The word that underpins the New Zealand character is reliability – the archetypal safe pair of hands in a crisis. Peter Burling constantly demonstrated that in the recent stunning America’s Cup Series. Taciturn, almost to a fault, yet the symbol of reliability and dependability, and ultimately the winner. Until the explosion of the Barclay crisis the same thing could have been said of Prime Minister Bill English. While the lasting extent to which that may have been damaged by recent events is probably too premature to assess as yet, there is no doubt that the Prime Minister’s historic strengths have been his perceived dependability, and focus on performance ahead of superficiality.
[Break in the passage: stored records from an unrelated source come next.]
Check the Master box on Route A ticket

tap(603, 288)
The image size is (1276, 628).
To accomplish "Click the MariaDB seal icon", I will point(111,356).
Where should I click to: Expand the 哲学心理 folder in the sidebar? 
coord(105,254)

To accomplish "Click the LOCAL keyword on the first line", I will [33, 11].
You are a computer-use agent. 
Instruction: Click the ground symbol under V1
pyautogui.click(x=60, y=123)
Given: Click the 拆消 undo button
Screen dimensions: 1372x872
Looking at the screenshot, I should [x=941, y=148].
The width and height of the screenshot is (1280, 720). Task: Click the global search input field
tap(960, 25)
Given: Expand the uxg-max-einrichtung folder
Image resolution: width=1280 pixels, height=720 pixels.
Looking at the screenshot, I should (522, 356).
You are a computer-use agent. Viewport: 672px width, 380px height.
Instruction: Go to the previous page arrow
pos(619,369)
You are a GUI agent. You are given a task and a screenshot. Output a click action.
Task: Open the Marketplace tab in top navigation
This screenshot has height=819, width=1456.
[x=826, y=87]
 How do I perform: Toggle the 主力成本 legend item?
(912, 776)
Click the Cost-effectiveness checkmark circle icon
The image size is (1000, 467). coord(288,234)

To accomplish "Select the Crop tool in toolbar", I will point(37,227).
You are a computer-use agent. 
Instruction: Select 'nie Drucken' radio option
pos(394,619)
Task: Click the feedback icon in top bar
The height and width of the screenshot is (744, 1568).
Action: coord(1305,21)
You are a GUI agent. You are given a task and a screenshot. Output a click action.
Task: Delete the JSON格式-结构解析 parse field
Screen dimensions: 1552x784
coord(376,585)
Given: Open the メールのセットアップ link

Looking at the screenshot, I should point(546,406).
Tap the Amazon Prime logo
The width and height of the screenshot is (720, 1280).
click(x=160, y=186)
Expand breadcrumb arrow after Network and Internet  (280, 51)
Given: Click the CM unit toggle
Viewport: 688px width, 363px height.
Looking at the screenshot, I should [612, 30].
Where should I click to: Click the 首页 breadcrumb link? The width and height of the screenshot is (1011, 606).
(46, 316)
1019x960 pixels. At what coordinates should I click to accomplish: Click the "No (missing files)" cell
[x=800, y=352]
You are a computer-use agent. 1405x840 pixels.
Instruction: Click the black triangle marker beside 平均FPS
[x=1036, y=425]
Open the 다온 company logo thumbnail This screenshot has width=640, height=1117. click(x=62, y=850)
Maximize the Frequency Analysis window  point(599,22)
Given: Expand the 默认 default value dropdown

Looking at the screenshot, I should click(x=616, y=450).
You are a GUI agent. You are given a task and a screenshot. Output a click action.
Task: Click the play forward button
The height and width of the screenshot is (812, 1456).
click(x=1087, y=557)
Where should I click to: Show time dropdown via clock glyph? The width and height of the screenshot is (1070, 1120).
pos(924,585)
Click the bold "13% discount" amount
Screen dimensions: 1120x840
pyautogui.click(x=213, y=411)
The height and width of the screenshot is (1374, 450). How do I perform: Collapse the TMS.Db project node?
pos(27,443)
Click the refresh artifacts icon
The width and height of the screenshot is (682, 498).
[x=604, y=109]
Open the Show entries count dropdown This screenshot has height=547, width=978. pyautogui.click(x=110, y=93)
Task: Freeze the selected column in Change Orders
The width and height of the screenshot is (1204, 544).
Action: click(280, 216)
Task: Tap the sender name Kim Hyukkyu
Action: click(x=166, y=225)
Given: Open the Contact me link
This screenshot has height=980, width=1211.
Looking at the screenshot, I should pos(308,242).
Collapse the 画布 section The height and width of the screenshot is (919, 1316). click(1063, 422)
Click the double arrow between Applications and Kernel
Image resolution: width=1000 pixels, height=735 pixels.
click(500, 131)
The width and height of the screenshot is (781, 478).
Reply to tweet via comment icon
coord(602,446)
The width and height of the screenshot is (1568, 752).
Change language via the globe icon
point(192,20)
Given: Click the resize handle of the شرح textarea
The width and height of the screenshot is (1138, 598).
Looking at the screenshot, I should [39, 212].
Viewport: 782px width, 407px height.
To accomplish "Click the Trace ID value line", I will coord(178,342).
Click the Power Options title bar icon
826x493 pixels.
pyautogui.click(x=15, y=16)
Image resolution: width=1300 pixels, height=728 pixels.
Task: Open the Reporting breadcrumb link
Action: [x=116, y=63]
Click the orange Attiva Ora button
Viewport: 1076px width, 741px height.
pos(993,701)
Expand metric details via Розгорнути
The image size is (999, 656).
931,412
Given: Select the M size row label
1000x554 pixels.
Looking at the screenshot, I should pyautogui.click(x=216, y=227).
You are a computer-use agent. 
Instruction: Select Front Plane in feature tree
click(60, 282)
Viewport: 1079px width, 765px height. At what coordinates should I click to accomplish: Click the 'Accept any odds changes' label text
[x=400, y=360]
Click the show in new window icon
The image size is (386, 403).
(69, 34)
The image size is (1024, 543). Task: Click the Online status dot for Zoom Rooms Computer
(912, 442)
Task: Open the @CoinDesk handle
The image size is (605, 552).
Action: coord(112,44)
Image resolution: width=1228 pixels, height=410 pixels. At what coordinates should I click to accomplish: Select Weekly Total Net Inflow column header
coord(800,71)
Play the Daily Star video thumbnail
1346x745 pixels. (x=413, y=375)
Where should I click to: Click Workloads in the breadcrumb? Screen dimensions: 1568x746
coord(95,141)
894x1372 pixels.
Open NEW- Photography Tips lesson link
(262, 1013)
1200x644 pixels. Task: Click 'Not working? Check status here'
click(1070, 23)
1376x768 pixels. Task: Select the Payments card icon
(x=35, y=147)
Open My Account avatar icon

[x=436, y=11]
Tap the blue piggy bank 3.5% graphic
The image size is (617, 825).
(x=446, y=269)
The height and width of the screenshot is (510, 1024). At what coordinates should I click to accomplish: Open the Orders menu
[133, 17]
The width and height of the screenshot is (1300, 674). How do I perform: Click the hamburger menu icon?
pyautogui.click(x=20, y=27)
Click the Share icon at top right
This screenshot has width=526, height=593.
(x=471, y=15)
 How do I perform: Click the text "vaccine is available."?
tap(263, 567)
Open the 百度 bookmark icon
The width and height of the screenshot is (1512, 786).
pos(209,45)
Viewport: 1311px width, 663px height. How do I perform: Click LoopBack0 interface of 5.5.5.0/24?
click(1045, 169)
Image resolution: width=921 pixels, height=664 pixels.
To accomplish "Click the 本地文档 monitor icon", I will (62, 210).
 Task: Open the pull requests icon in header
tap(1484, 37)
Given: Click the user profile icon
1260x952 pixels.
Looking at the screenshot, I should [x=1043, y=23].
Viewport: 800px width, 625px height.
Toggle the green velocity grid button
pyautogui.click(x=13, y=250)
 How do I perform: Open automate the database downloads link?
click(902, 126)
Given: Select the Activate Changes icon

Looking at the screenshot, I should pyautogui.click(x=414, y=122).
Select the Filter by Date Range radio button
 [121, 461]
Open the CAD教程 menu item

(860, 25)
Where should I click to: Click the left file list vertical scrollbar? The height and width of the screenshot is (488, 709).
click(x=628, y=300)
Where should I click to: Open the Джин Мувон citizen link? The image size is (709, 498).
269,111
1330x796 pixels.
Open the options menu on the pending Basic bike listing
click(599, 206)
The test of leadership comes with the ability to deal with crisis situations. Just a few weeks ago, Emirates Team New Zealand’s boat pitch-poled dramatically during the start of a challenger semi-final race. It was severely, almost fatally we now know, damaged and could have put paid to New Zealand’s efforts. Similarly, Barclay has become Bill English’s pitch-pole moment. Yet sheer guts, determination and hard work not only saw Team New Zealand back on the water in a day or two, but Burling and crew going on to win the challenger semi-finals and then the final, and ultimately the America’s Cup itself, without ever conceding the merest whiff of their dire predicament to their opponents. In political terms, Bill English now has to do likewise.
When the schooner America beat the best British yachts in the International Race off the Isle of Wight in 1851 to win what became known as the America’s Cup, Queen Victoria inquired about the fate of other yachts in the race, only to be informed “There is no second.” Those four words have endured in cup history ever since. They are also the words the Prime Minister needs to put front and centre now as he mounts his recovery from the Barclay affair.